Khemthong Morat began his protest on Oct 11, demanding that the department urgently find measures to ensure the safety of wild elephants roaming the forest.
His action came just days after 11 wild elephants fell to their deaths from the Haew Narok waterfall in Khao Yai National Park, Nakhon Nayok province.
On Oct 5, park officials found five elephants dead near the base of the waterfall. Two days later, six more carcasses were located nearby.
The incident marks the largest mass death of wild elephants in the park on record.
Mr Khemthong demanded the department order the removal of park restaurants and other buildings, which he said were blocking the elephants' safe trail through the park.
The conservationist believes the herd came across the buildings and opted for an alternative route, which led them to the waterfall where they fell.
Jongklai Worapongsathorn, the department deputy chief, said his agency would hold a meeting on elephant protection at park headquarters on Oct 30. Stakeholders including academics and civil society groups will discuss ways to deal with the dangers, both natural and man-made, facing wild elephants.
Mr Jongklai said the department will listen to ideas from all sides and come up with the best solution to the problem.
He added the department and forestry experts from Kasetsart University have surveyed the spot where the elephants fell, as well as other high-risk areas in the park.
Officials and experts are working on a safety plan for the wild elephants, he said, but input from public discussions would help make it more effective.
The result of the Oct 30 meeting will be forwarded to the department chief and then to the Ministry of Natural Resource and Environment.
Responding to the conservationist's call to dismantle restaurants close to Haew Narok waterfall, Mr Jongklai said the eateries had been there for over 30 years during which time the elephants would have taken alternative trails through the forest.
He said the recent deaths of elephants was likely due to rough weather at the time.
He explained the elephants may have attempted to cross the top of the waterfall and were swept away by the strong current.
This is despite the fact that October usually marks the end of the rains when river levels decline.
“The challenge is to ensure that elephants can cross the falls safely. Stakeholders must seriously address the issues,” he said.
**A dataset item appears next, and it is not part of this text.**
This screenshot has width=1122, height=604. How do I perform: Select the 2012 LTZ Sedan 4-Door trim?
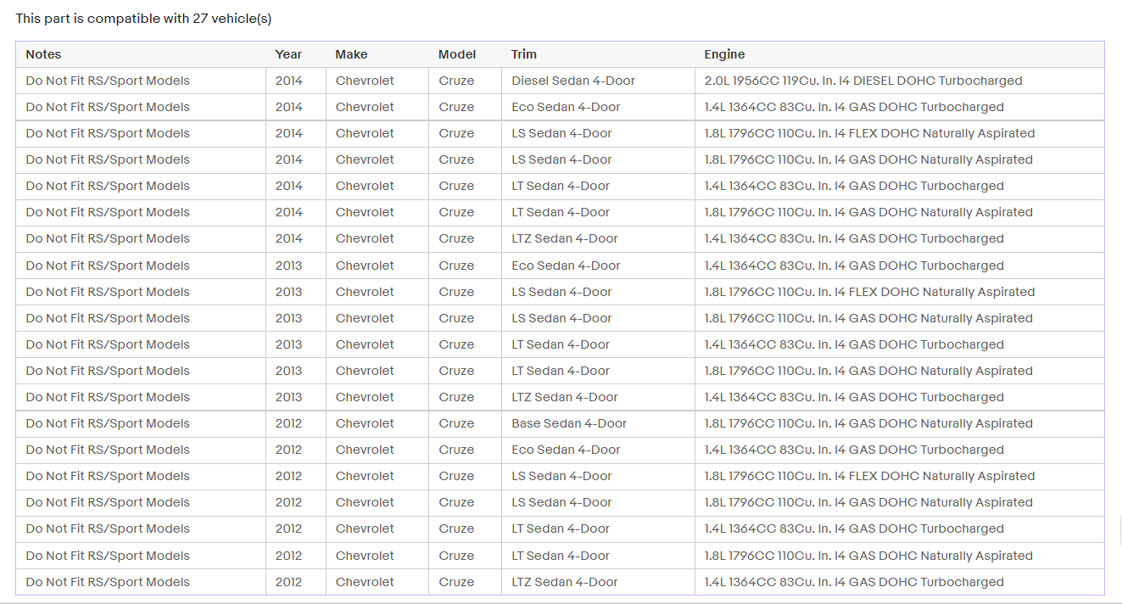[x=565, y=582]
Mr Khemthong said yesterday the meeting was a step in the right direction to conserving wild elephants.
Meanwhile, park officials plan to clear the remaining elephant carcasses from the river as soon as possible.
However, the operation is being hampered by the strong current, they said. On Monday, the third of 11 dead wild elephants was recovered from a canal beneath the waterfall.
Water samples collected yesterday from the canal and nearby Khun Dan Prakan Chon reservoir were found to be free of contamination from the decaying elephants.
However, the operation to remove the carcasses is being driven by concern they could taint a drinking-water source which is also used by villagers.
Meanwhile, the Rak Khao Yai (Love Khao Yai) network on Wednesday submitted a letter to Khao Yai National Park, demanding the Department of National Parks, Wildlife and Plant Conservation clearly explain the cause of death of the 11 elephants.
The network said it was not convinced by the explanation that the elephants died as a result of rough weather.
The network, which is made up of four Khao Yai conservation groups and seven local environmental clubs, said the government should join hands with environmentalists to draft a master plan to better manage Khao Yai National Park over the long term.